=== Section Start ===
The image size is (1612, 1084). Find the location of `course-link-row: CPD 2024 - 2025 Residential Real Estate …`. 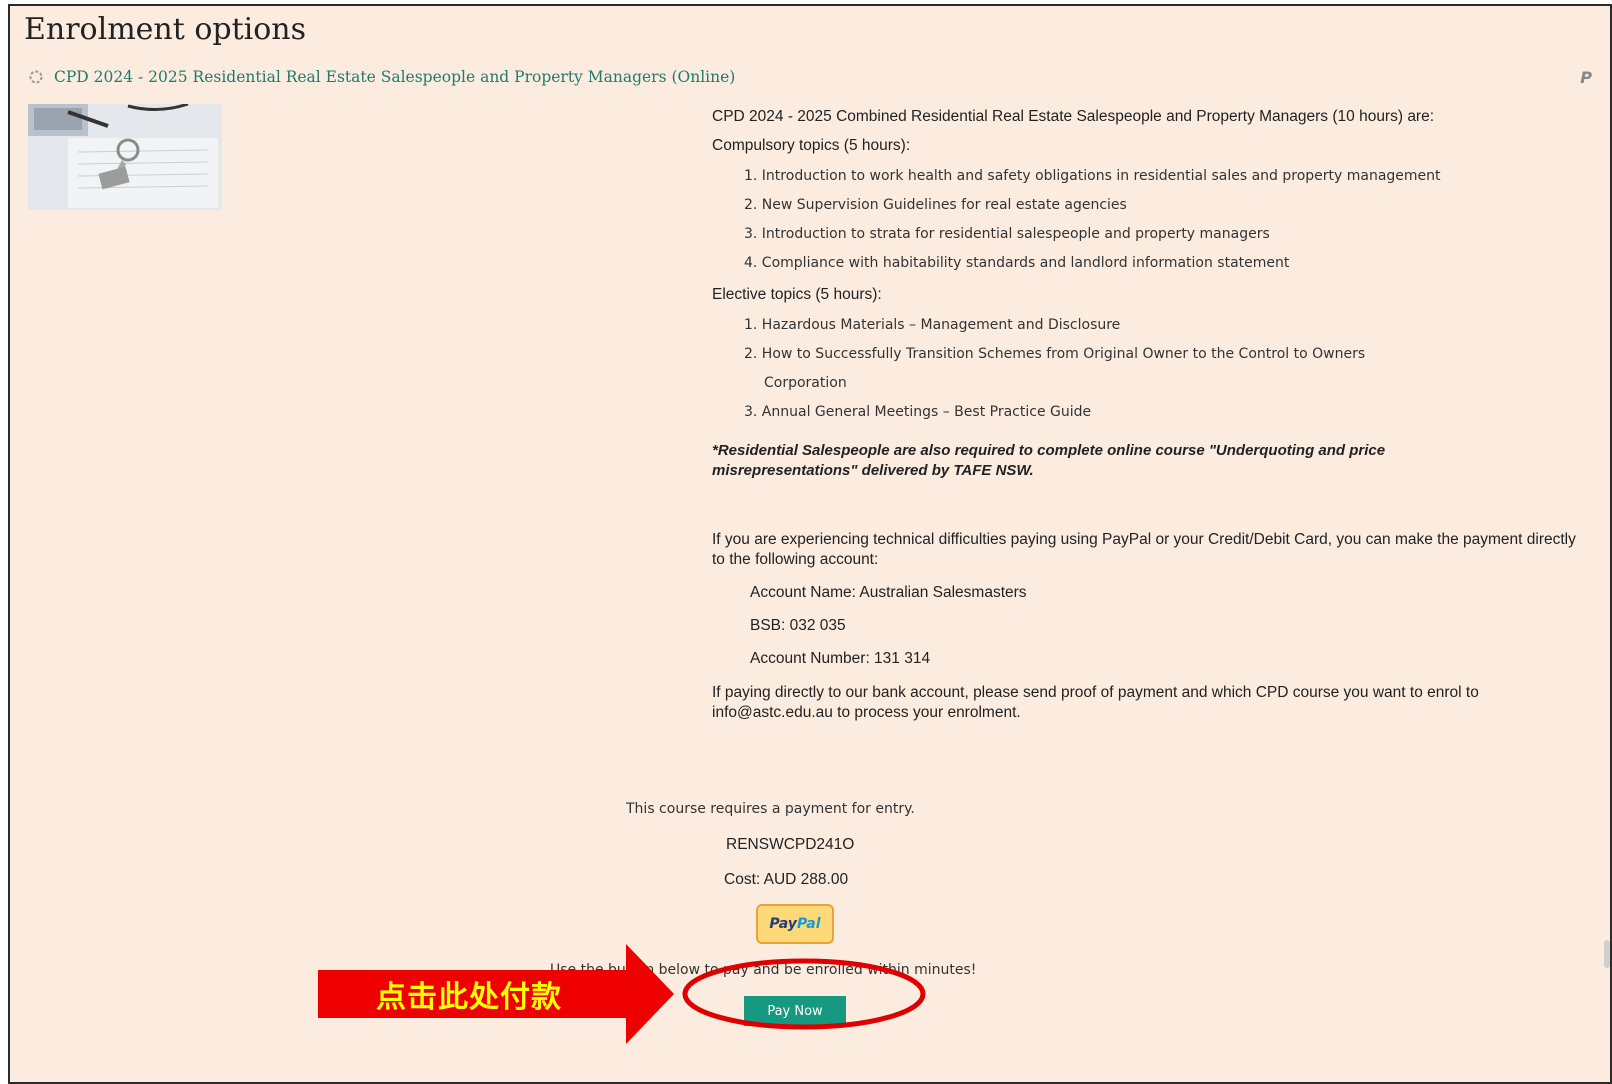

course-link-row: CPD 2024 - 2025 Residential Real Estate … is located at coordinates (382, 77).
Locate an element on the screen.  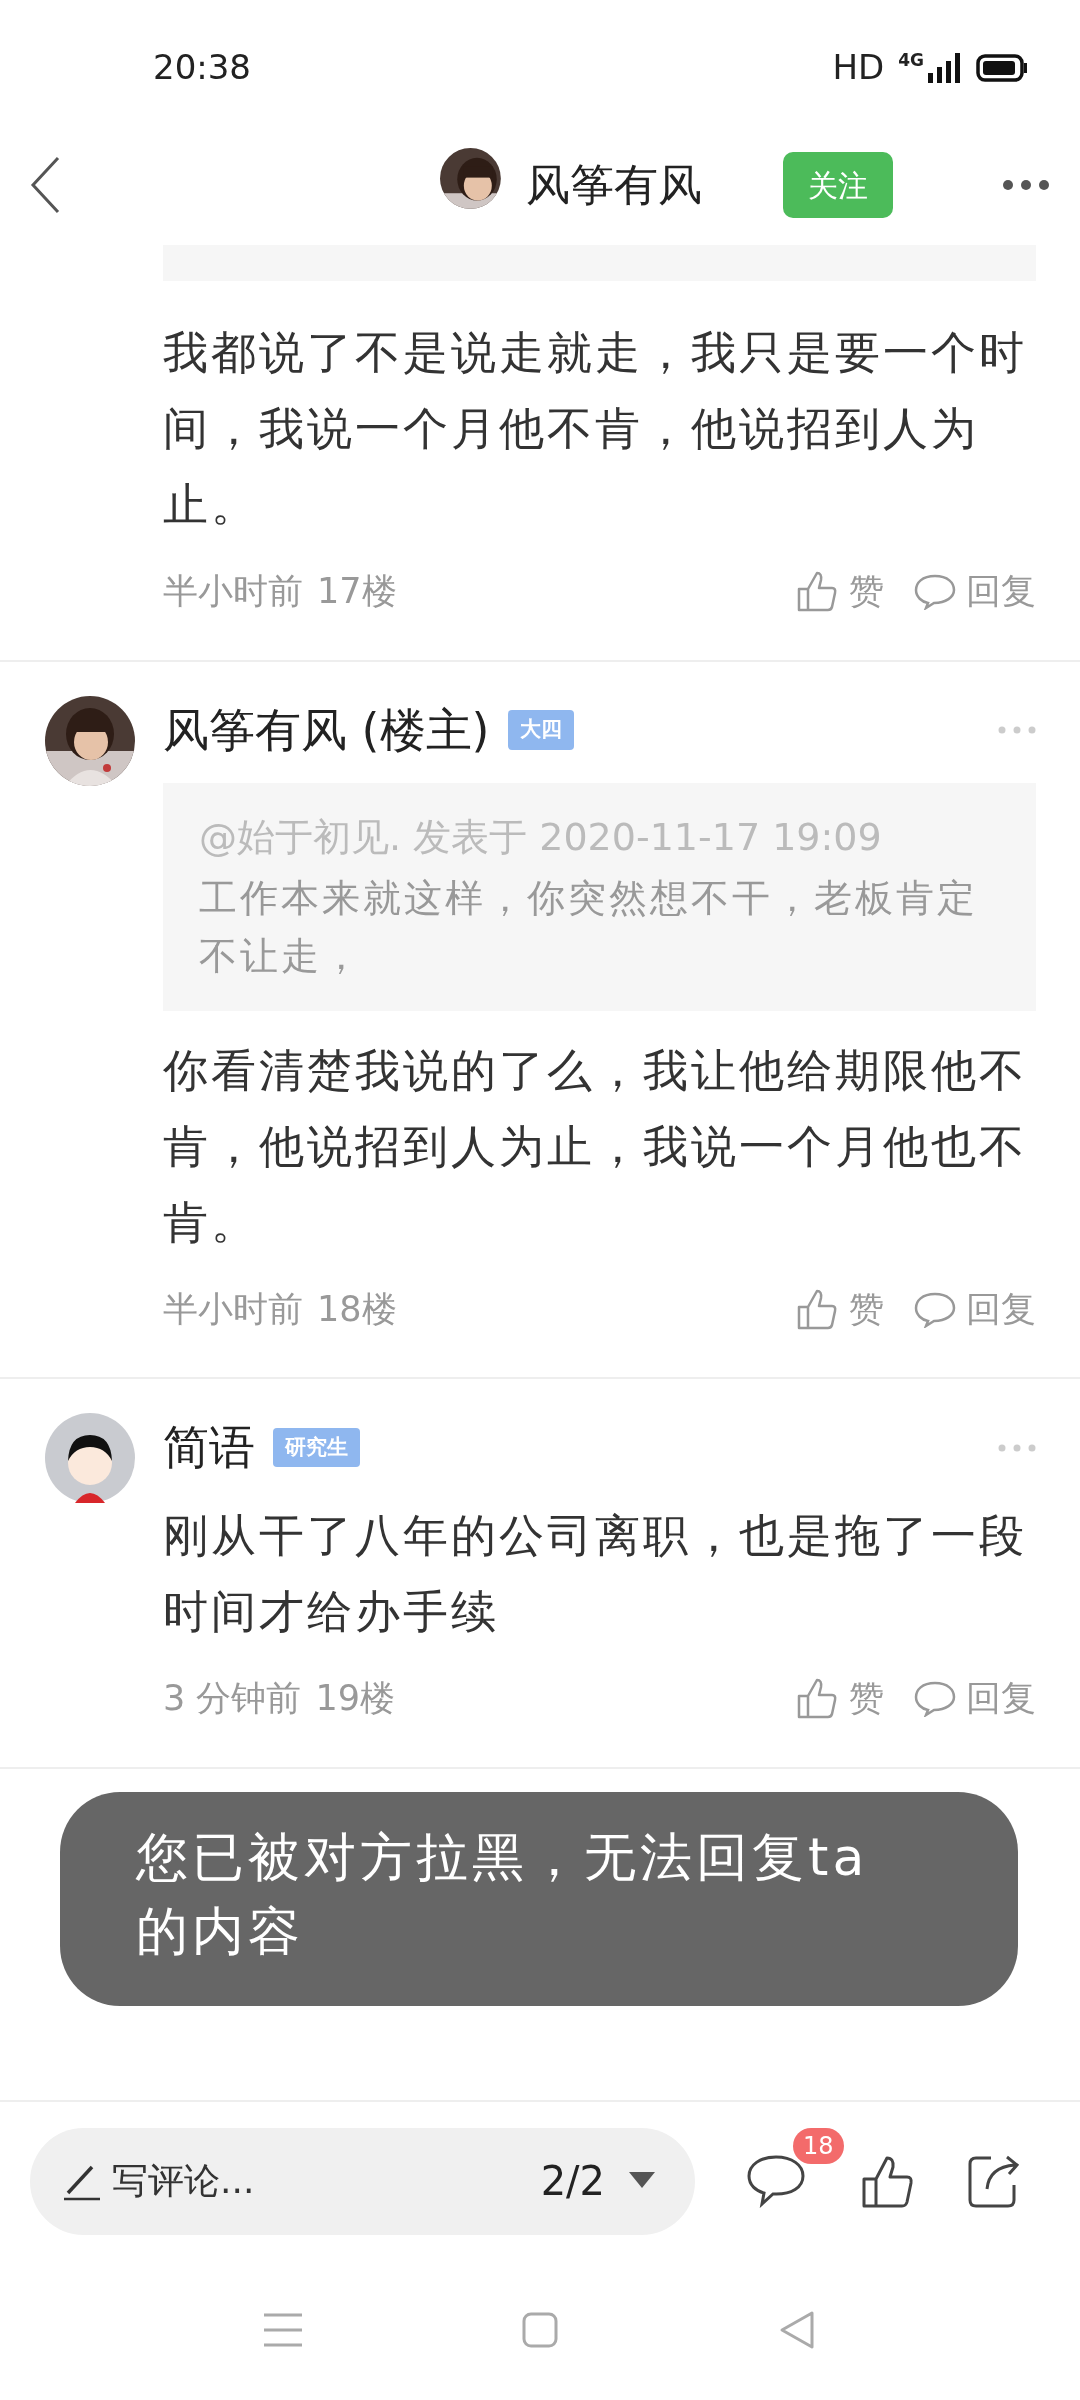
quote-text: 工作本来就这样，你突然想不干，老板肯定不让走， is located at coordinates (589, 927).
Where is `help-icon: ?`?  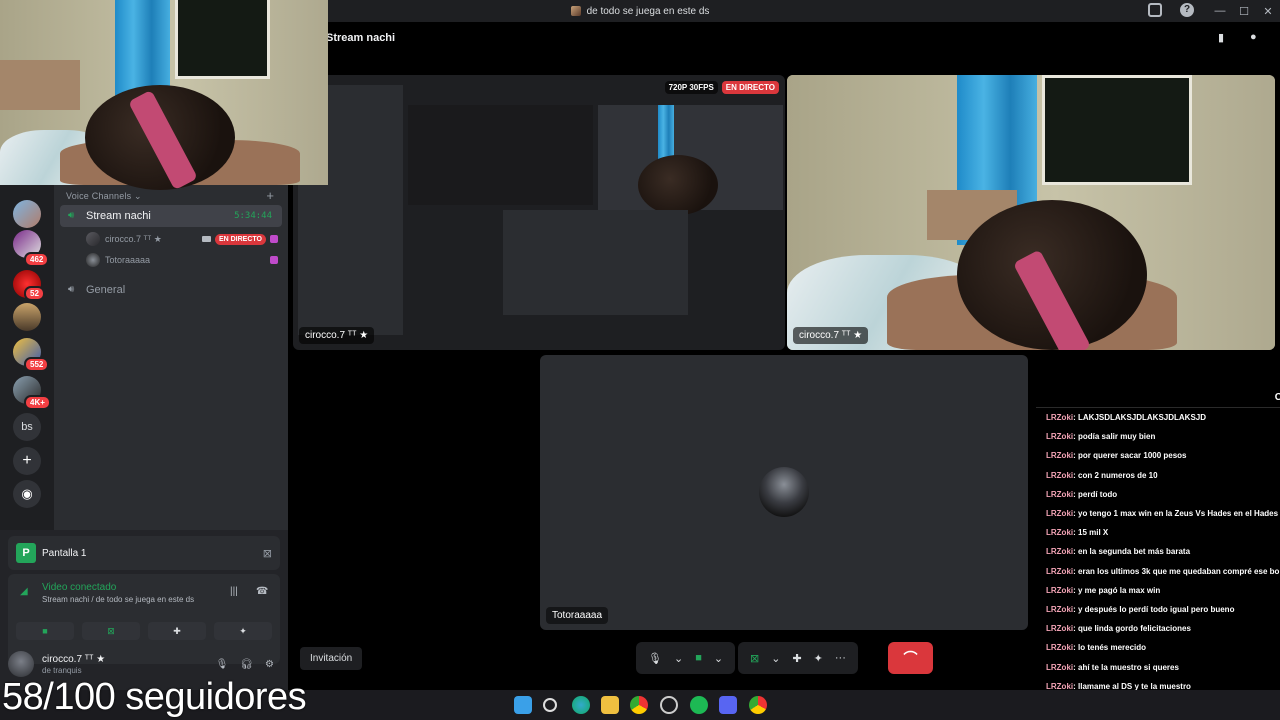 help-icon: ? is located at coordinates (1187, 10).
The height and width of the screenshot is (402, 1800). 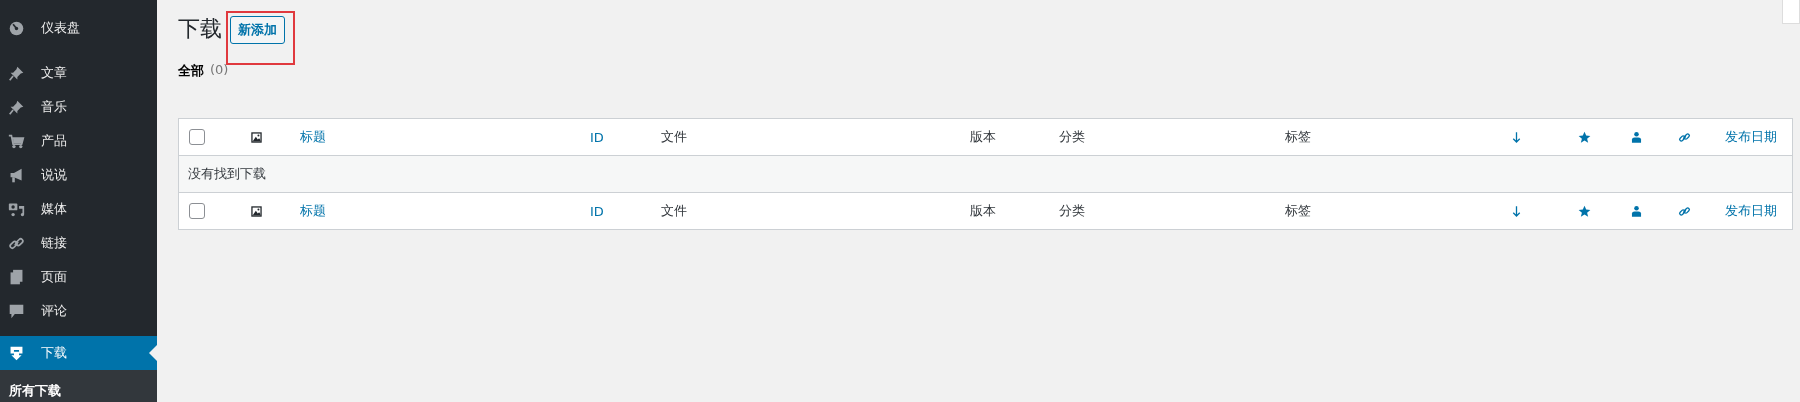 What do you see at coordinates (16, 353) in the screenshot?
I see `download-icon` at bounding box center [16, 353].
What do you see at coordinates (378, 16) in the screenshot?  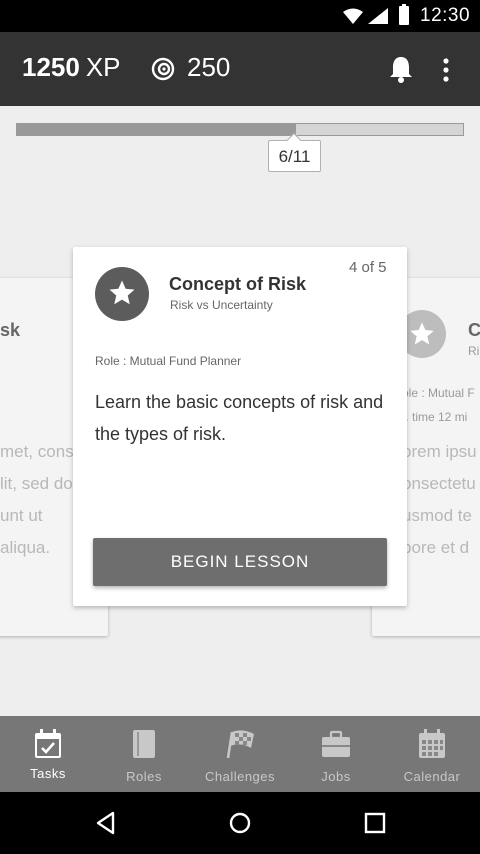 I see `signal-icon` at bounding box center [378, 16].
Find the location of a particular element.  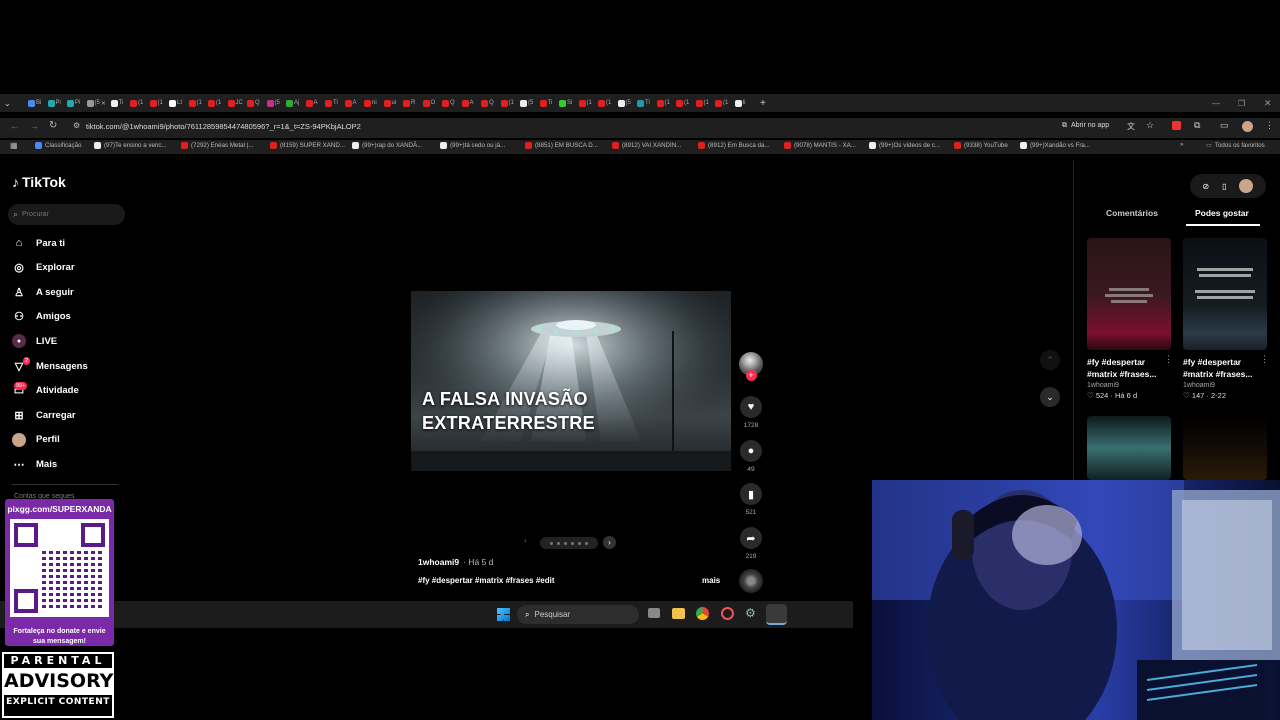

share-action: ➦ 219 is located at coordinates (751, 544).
=== Section End ===
> Instructions to follow
Convert the entries, starting at the top and ending at the line that contains "course-link-row: CPD 2024 - 2025 Residential Real Estate … is", into a two-column CSV with the columns "prompt" and "reply": one row per entry, each field quoted, line breaks replaced by spaces. Leave the pictures out.

> Completed task
prompt,reply
"The image size is (1612, 1084). Find the location of `course-link-row: CPD 2024 - 2025 Residential Real Estate …`.","course-link-row: CPD 2024 - 2025 Residential Real Estate … is located at coordinates (382, 77)."